Texte de lecture:
• • • •
B. Observations de l’avocat de l’appelant

[91] L’avocat de l’appelant, M. Stevenson, a fait valoir que les observations de l’intimée ne tiennent pas compte du principe fondamental selon lequel le paragraphe 15(1) de la Charte n’impose pas au gouvernement une obligation positive de fournir des services visant à améliorer les effets d’une inégalité systémique ou générale.

[92] Comme il n’existe aucune obligation constitutionnelle d’introduire le partage des crédits dans le RPC, la contestation de l’intimée se distingue de l’arrêt Hislop invoqué par l’intimée.

[93] De même, l’argument de l’intimée, selon lequel le fait que les dispositions en matière de partage des crédits postérieures à 1986 ne s’appliquent pas rétrospectivement violent le paragraphe 15(1) de la Charte, repose sur l’hypothèse erronée de l’existence d’un droit constitutionnel à un partage des crédits obligatoire.

[94] M. Stevenson a souligné que, dans les affaires de discrimination par suite d’un effet préjudiciable, c’est au demandeur qu’incombe le fardeau de démontrer que les dispositions contestées ont des répercussions négatives disproportionnées, en fonction de facteurs liés à des motifs énumérés ou analogues. Il a soutenu qu’en l’espèce, l’intimée n’a pas montré dans les éléments de preuve un lien de causalité entre les dispositions contestées, à savoir la nécessité de présenter une demande et la prescription de trois ans, et l’incapacité présumée des femmes divorcées d’accéder au partage des crédits. Au mieux, les données sur le taux de participation sont peu concluantes et ne parviennent pas à établir le lien de causalité requis. Selon lui, les preuves laissent plutôt entendre que le taux de participation découle de nombreuses réalités sociales indépendantes préexistantes, ainsi que des diverses exigences du RPC autres que la non-présentation d’une demande dans les trois ans suivant le divorce, comme le fait que le mariage doit avoir duré au moins trois ans et qu’il y a eu cohabitation pendant au moins trois années consécutives.
• • • •
Travail demandé:
A. Dans l'extrait sur le partage des crédits du RPC, quelles exigences du RPC sont données en exemple, en plus du délai de trois ans suivant le divorce ?
B. Poursuivez l'extrait sur le partage des crédits du RPC à partir de l'endroit où il s'arrête.
Les enregistrements n'ont aucun rapport avec l'extrait sur le partage des crédits du RPC.

Jeu de données:
• • • •
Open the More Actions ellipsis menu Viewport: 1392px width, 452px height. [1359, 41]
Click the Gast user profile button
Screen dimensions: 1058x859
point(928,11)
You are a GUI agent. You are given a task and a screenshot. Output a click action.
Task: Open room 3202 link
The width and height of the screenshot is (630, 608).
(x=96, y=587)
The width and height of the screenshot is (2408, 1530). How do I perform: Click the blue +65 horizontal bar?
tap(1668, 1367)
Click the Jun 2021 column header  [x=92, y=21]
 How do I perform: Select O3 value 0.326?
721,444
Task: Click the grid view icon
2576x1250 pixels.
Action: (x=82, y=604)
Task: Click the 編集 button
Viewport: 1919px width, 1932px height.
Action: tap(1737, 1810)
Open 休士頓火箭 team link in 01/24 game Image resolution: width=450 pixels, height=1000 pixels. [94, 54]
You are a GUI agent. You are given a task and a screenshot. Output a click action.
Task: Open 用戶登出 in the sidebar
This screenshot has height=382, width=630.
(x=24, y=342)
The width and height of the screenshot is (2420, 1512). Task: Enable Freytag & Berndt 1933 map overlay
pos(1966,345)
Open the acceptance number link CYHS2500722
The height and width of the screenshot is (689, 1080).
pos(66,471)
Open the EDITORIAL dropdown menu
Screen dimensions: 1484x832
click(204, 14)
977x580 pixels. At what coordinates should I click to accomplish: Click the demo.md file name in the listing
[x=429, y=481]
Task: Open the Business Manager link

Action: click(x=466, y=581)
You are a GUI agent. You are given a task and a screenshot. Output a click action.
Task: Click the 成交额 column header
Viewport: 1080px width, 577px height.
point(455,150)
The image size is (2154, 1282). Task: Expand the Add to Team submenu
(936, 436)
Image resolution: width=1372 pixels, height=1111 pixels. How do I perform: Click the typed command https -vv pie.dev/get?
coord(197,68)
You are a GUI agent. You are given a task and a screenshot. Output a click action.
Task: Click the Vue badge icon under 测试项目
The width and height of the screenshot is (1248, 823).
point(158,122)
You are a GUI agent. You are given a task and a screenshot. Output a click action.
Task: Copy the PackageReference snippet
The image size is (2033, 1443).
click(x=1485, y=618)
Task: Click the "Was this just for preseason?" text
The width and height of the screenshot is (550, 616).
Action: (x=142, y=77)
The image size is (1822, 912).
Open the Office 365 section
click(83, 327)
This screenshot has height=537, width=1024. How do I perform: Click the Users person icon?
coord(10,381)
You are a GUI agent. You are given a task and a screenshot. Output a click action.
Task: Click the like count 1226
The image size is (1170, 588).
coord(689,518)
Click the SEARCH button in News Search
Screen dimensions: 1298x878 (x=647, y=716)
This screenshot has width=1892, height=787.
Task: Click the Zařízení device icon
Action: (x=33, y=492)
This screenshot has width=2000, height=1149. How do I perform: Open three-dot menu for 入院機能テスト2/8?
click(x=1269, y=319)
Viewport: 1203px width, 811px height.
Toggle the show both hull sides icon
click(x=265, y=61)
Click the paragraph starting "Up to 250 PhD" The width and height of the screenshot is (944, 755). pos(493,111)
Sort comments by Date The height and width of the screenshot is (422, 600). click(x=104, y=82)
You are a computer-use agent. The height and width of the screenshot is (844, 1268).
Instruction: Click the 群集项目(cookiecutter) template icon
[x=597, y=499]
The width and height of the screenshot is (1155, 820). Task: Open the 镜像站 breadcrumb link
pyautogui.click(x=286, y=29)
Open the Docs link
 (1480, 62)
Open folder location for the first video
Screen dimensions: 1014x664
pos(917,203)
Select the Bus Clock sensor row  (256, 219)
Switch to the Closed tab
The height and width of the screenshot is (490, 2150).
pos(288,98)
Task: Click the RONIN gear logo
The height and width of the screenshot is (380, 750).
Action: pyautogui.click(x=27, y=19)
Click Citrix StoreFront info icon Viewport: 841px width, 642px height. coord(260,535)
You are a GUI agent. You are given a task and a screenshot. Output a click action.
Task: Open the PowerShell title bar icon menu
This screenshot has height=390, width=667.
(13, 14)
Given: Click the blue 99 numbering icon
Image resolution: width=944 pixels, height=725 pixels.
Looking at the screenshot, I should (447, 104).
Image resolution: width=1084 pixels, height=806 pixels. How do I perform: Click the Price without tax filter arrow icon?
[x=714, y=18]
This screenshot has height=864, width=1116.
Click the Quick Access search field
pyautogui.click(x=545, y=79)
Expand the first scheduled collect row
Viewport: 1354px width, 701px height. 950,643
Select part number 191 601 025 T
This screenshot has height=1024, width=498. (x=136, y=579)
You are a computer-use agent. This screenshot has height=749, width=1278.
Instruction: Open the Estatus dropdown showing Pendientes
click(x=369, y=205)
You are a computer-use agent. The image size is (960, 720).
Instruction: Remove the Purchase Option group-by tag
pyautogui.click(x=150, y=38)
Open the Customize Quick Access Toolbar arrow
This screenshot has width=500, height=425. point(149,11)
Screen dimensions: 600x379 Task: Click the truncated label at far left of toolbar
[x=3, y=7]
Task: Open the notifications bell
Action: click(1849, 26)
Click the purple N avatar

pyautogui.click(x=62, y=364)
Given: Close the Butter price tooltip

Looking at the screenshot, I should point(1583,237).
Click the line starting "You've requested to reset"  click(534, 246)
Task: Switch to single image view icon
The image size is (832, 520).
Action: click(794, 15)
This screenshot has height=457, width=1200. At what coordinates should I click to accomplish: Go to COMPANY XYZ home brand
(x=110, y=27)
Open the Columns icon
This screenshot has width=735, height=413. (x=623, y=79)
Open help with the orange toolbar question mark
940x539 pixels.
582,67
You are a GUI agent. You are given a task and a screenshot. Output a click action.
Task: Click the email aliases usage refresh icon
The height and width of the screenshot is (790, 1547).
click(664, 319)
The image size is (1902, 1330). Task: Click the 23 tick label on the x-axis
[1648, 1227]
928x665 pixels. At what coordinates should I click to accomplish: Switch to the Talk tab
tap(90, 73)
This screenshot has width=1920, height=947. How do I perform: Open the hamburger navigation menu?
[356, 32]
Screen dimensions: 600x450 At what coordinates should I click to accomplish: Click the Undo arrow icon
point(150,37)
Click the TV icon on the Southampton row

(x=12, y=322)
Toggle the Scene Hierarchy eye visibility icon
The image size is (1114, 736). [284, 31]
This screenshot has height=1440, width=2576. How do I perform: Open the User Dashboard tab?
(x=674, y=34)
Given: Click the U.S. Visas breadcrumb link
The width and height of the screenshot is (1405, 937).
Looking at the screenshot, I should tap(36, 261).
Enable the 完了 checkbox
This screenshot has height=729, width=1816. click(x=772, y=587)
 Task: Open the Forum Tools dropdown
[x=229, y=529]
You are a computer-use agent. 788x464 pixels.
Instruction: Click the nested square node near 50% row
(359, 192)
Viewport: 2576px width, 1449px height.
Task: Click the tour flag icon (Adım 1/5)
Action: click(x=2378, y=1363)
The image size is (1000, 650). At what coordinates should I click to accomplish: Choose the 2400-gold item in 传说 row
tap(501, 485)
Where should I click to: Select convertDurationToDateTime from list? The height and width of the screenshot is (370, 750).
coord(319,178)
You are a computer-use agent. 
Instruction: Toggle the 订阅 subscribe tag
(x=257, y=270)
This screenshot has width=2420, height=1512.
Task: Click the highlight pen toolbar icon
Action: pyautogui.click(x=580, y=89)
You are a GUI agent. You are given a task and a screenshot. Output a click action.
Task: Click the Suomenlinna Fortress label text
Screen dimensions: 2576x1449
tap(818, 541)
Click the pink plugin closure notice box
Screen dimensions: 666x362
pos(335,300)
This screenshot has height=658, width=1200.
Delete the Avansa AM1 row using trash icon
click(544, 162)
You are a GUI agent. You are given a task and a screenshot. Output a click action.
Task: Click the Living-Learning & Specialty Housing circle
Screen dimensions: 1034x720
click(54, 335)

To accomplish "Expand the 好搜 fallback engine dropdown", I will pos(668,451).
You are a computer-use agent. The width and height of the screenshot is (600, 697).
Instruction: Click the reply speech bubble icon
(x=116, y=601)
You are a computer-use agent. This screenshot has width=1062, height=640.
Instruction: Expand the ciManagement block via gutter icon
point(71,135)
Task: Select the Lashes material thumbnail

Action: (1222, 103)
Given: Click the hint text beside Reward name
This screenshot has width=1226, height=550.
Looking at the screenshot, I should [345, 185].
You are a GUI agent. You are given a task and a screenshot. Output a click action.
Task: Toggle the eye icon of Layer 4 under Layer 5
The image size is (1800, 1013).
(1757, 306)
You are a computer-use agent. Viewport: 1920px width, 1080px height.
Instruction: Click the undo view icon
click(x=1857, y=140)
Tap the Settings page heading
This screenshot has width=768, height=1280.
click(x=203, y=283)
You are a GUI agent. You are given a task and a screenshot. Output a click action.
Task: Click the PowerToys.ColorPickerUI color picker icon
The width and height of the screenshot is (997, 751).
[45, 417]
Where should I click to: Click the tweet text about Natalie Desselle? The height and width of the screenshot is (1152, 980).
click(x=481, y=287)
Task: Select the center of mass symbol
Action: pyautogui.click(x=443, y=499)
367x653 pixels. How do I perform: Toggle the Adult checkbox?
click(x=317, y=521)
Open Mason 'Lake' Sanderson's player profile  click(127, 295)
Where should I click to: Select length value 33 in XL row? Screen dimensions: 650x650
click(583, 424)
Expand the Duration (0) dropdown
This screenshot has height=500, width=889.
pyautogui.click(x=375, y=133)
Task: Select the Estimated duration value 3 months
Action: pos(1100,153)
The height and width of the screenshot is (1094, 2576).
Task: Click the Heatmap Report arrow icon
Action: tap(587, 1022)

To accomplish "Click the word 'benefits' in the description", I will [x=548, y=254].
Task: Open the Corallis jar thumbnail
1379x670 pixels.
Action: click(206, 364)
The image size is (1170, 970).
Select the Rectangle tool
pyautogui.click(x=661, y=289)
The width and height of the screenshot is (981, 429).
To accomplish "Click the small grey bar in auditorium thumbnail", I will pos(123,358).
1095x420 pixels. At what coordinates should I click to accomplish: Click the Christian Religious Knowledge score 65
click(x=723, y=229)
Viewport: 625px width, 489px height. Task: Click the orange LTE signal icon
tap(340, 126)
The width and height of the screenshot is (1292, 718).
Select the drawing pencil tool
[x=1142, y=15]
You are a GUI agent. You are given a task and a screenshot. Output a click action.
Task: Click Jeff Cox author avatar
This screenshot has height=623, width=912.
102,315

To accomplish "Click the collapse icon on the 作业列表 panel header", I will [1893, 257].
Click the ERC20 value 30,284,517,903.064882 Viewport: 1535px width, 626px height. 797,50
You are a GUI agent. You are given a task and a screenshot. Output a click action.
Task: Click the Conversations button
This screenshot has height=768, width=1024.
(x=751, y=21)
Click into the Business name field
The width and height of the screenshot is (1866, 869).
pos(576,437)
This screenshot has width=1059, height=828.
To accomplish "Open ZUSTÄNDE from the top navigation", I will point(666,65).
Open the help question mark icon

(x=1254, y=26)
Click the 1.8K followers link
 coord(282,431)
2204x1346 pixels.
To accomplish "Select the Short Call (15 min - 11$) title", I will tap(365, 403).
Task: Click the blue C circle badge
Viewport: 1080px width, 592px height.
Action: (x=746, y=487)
• • • •
Corrigé des exercices:
A. Le mariage doit avoir duré au moins trois ans, et il doit y avoir eu cohabitation pendant au moins trois années consécutives.

B.
[95] M. Stevenson a repris le point qu’il a soulevé au cours du contre-interrogatoire de M. Shillington selon lequel, après les modifications de 1987 qui ont éliminé la prescription de trois ans, les répercussions constatées sur le groupe des personnes admissibles à un partage des crédits auraient été observées à partir de 1990 seulement, et qu’on n’a constaté aucune augmentation importante du taux de participation, selon les données invoquées par M. Shillington, entre 1989 et 1990. Dans l’ensemble, le taux de participation, après avoir connu son apogée à 16,3 % au milieu des années 1990, est rapidement revenu au niveau inférieur à 10 % des années les plus récentes, ce qui laisse fortement supposer que la nécessité de présenter une demande et la prescription de trois ans n’étaient pas la cause première du faible taux de participation apparent. Par conséquent, il est allégué que, puisque l’intimée n’a pas montré que les dispositions contestées créent une distinction sur un motif énuméré ou analogue, le premier volet du critère en deux parties permettant d’établir une violation de l’article 15 de la Charte n’est pas respecté, et que la demande devrait être rejetée.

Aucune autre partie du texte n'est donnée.